The reinvestment period for this new term debt securitization runs through May 25, 2029, with the term debt having a maturity date of May 25, 2037. In connection with the CLO financing transaction, all amounts outstanding under our revolving credit facility were repaid, following which, we also reduced the maximum size of the revolving credit facility to $100 million. This debt optimization reduced our borrowing costs, extended our debt maturity profile and enhanced our ability to access the debt capital markets, complementing the more traditional channels we’ve accessed and utilized in the past. We expect this optimization to result in cost savings of between $0.01 to $0.015 per share per quarter. As of June 30, 2025, the company’s asset coverage ratio for borrowed amounts, as defined by the 1940 Act, was 174.6%, which was above the minimum asset coverage ratio of 150%.
Our Q2 net effective debt-to-equity ratio after adjusting for cash on hand was approximately 1.22x compared with 1.23x from the prior quarter. Before I conclude and open up the call to questions, I’d like to again highlight our distributions. This morning, we announced that our Board declared a third quarter distribution of $0.385 per share, which is consistent with the prior quarter. The upcoming regular distribution, the 52nd consecutive quarterly distribution paid since our IPO in December 2012, with all distributions at or above the rate of $0.355 per share per quarter will be payable on October 3, 2025, to stockholders of record as of September 19, 2025. As we said previously, we will continue to evaluate our quarterly distribution, both in the near and medium term based on the core earnings power of our portfolio in addition to other relevant factors that may warrant consideration.
In assessing distributions, we also consider our taxable income relative to amounts that we have distributed during the year when setting our overall dividend. After accounting for and including the distribution of approximately $8.9 million paid on July 3, 2025, our remaining amount of undistributed taxable income related to the 2024 annual period sometimes referred to as our prior year spillover, is approximately $9.7 million. With that, I’ll now turn the call back over to the operator for your questions. Operator?
Operator: [Operator Instructions] We’ll go first this afternoon to Christopher Nolan of Ladenburg Thalmann.
Christopher Whitbread Patrick Nolan: I guess on American Crafts, is it correct that, that was an exit or was there a restructuring?
Stuart D. Aronson: It was a sale of the remaining piece of the company, and that sale yielded very little in terms of proceeds. So we have resolved that, taken the write-down, and there is no further downside on that account.
Christopher Whitbread Patrick Nolan: Got you. And on the CLO, and Joyson was going through some of the details, helpful. But what is the term of it for the reinvestment period?
Joyson C. Thomas: Reinvestment period is through May 25, 2029.
Operator: We’ll go next now to Melissa Wedel of JPMorgan.

---------------

§ **Work order**: Return the part of the earnings call transcript from "Operator: [Operator Instructions]" up to and including "May 25, 2029.", copied word for word.

§ **The data**:
---------------

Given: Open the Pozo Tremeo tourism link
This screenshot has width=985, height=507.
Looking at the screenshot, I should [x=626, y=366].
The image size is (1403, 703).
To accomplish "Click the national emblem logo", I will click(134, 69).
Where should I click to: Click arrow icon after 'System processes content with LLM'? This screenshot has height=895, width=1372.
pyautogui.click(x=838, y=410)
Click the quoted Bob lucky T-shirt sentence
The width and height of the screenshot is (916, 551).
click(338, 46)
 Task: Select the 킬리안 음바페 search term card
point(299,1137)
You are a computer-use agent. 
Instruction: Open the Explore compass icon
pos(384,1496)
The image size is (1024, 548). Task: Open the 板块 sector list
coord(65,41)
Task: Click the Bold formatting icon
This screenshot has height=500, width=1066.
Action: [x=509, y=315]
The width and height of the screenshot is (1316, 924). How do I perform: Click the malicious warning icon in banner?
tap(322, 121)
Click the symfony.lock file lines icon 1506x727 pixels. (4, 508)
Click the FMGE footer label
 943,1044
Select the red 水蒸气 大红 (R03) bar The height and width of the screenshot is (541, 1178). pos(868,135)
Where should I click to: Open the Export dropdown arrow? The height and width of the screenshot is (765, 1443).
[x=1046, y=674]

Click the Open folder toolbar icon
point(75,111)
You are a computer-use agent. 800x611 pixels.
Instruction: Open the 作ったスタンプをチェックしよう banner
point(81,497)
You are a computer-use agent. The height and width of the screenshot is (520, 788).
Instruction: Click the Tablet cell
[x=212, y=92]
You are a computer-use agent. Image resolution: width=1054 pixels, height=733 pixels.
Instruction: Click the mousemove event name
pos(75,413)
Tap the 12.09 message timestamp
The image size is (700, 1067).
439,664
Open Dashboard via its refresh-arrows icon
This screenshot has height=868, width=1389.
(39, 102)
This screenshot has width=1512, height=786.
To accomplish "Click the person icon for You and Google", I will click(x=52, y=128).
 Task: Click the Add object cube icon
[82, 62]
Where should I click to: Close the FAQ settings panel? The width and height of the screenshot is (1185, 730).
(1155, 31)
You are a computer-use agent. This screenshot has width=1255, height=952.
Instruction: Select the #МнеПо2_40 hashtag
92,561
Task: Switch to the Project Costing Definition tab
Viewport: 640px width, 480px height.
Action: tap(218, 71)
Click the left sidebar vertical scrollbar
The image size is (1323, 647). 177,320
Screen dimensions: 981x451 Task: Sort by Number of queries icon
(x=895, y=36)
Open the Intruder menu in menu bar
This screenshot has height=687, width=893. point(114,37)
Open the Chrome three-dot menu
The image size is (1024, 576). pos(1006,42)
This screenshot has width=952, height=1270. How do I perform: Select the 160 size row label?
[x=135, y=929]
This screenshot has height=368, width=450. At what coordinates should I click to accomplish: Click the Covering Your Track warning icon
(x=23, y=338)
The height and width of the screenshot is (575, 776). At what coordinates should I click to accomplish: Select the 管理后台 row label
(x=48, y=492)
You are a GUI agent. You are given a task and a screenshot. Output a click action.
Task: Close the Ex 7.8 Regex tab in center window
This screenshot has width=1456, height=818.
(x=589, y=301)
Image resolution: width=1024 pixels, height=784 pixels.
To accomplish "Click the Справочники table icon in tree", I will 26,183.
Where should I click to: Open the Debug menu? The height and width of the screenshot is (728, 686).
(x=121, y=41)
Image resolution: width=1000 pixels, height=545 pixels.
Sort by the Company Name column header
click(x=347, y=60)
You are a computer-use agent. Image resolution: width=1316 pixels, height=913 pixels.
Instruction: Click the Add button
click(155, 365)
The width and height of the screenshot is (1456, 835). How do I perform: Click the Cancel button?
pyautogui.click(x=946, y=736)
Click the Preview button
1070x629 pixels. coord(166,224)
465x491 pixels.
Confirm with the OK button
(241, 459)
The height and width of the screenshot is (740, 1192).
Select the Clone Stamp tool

---------------

§ **Exercise response**:
Operator: [Operator Instructions] We’ll go first this afternoon to Christopher Nolan of Ladenburg Thalmann.
Christopher Whitbread Patrick Nolan: I guess on American Crafts, is it correct that, that was an exit or was there a restructuring?
Stuart D. Aronson: It was a sale of the remaining piece of the company, and that sale yielded very little in terms of proceeds. So we have resolved that, taken the write-down, and there is no further downside on that account.
Christopher Whitbread Patrick Nolan: Got you. And on the CLO, and Joyson was going through some of the details, helpful. But what is the term of it for the reinvestment period?
Joyson C. Thomas: Reinvestment period is through May 25, 2029.